_YOUR OBJECTIVE_
Nothing but the lines from the one containing "560x250 pixels." through the last line of the records below should be copied, exactly and without pictures.

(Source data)
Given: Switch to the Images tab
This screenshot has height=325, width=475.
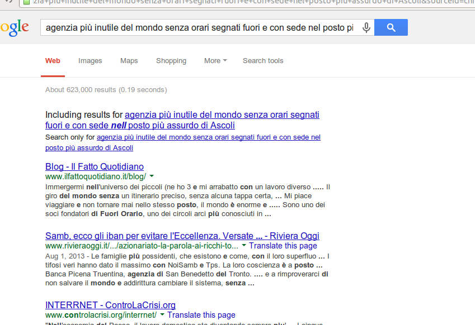Looking at the screenshot, I should pyautogui.click(x=90, y=60).
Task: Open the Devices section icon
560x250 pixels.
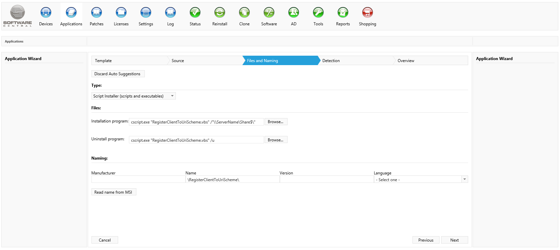Action: coord(46,13)
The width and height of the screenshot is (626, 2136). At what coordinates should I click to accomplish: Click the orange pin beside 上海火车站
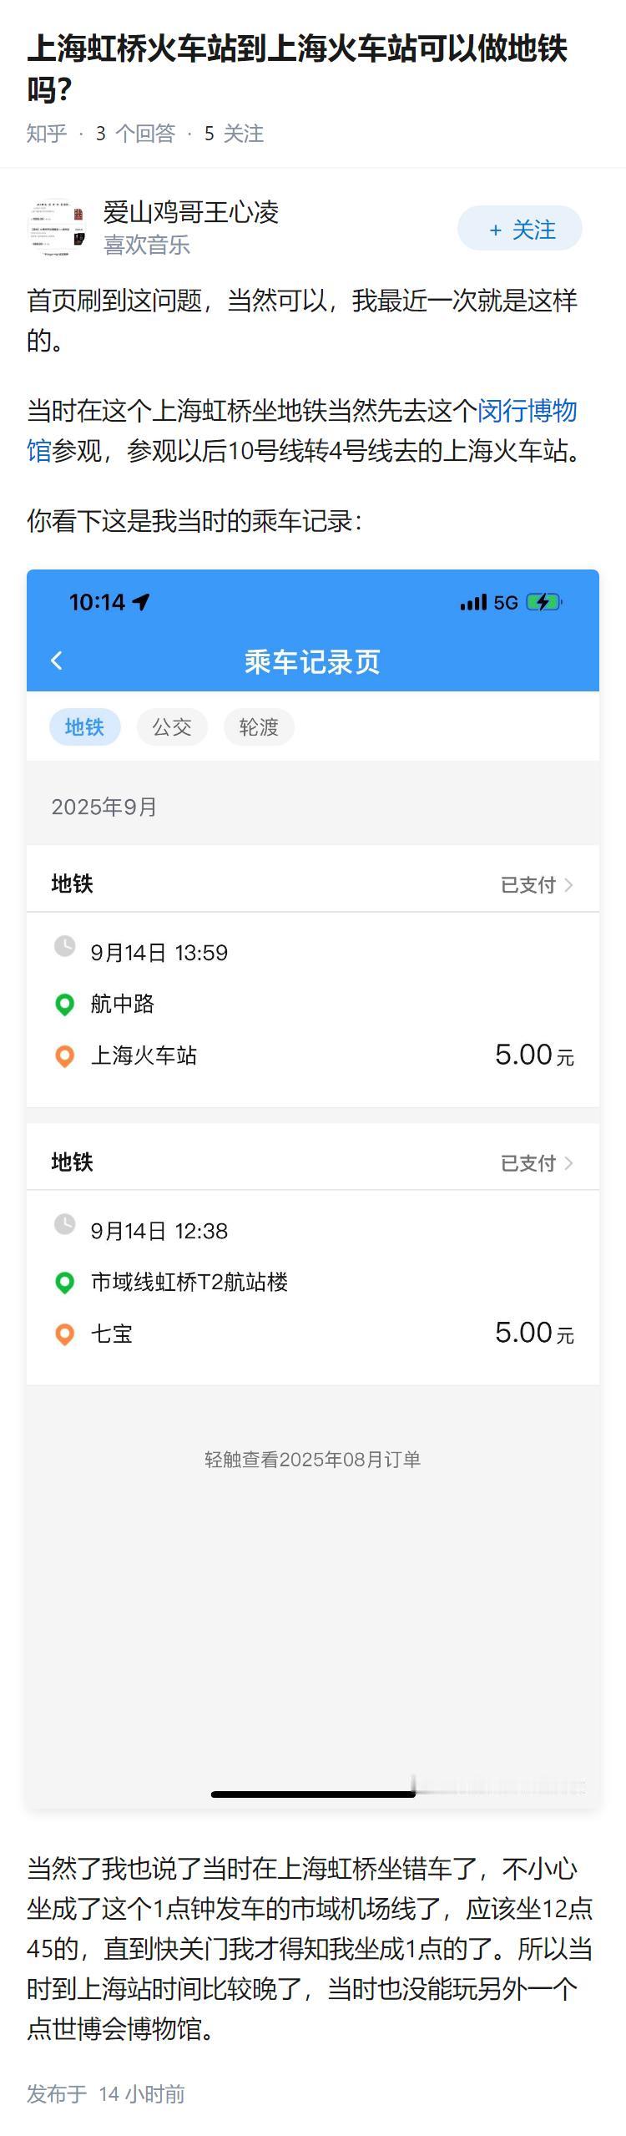point(64,1055)
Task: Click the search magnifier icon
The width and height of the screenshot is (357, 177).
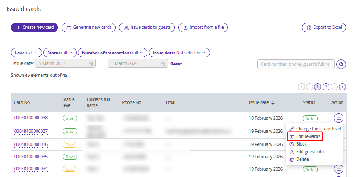Action: point(340,64)
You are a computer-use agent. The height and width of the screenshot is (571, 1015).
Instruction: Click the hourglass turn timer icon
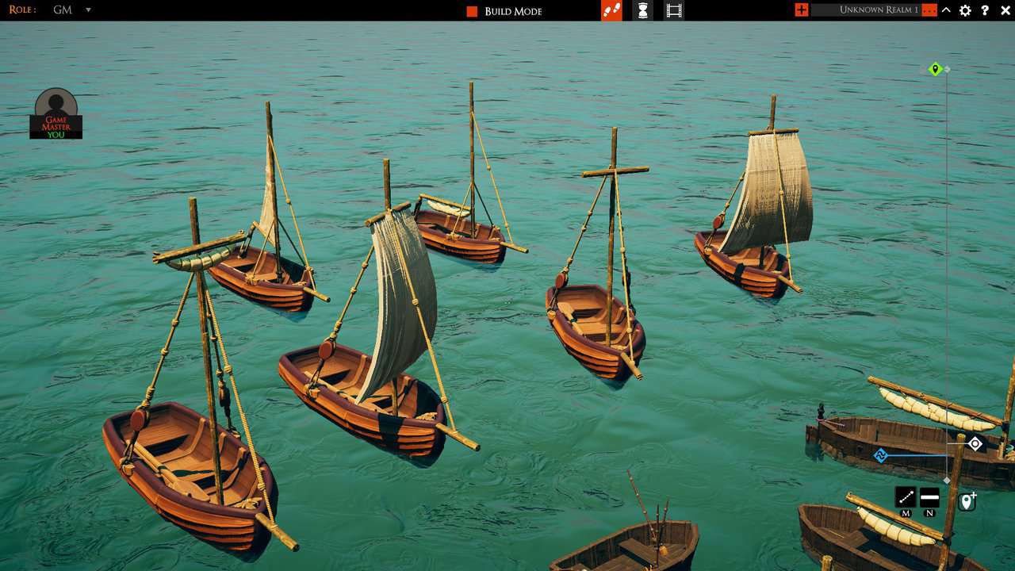click(642, 10)
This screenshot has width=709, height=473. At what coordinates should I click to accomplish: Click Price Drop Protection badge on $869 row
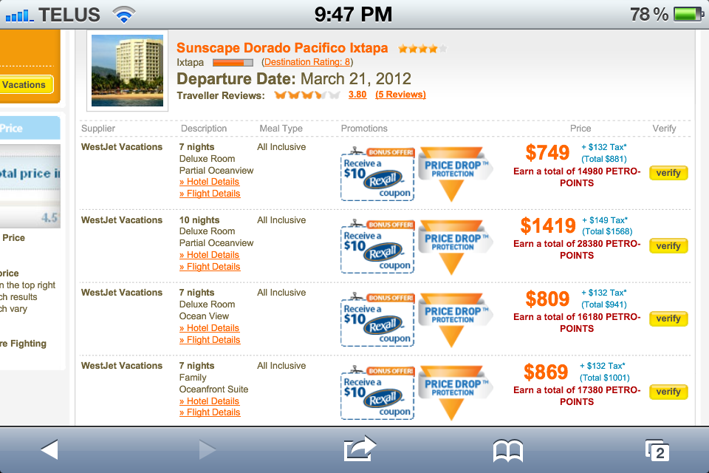(452, 392)
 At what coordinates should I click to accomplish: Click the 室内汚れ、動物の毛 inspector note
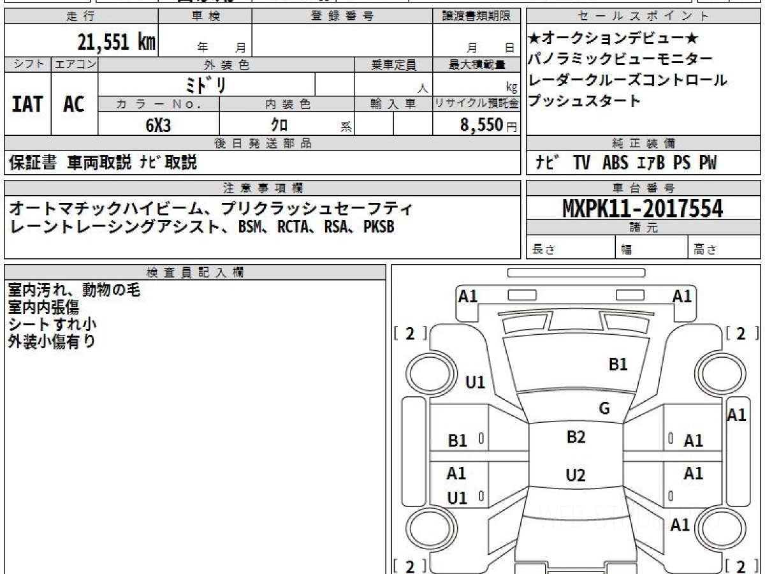click(74, 290)
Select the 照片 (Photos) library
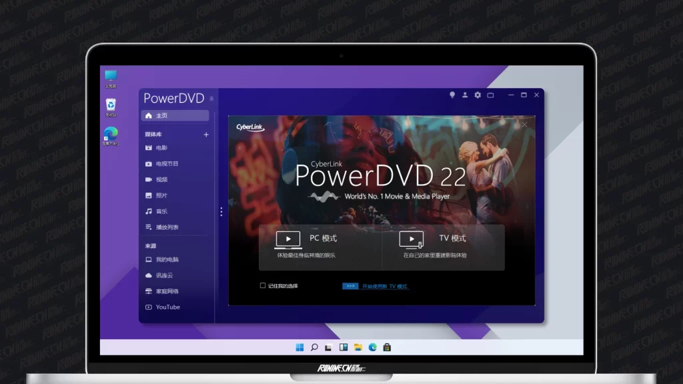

_TASK RESULT_
560x250 pixels.
Action: coord(46,13)
The width and height of the screenshot is (626, 2136). At what coordinates should I click to accomplish: Click the orange pin beside 上海火车站
point(64,1055)
Task: Click the search magnifier icon
The width and height of the screenshot is (357, 177).
Action: point(340,64)
You are a computer-use agent. The height and width of the screenshot is (571, 1015).
Instruction: Click the hourglass turn timer icon
click(642, 10)
This screenshot has width=709, height=473. At what coordinates should I click to accomplish: Click Price Drop Protection badge on $869 row
(452, 392)
 At what coordinates should I click to accomplish: Click the 室内汚れ、動物の毛 inspector note
click(74, 290)
Select the 照片 (Photos) library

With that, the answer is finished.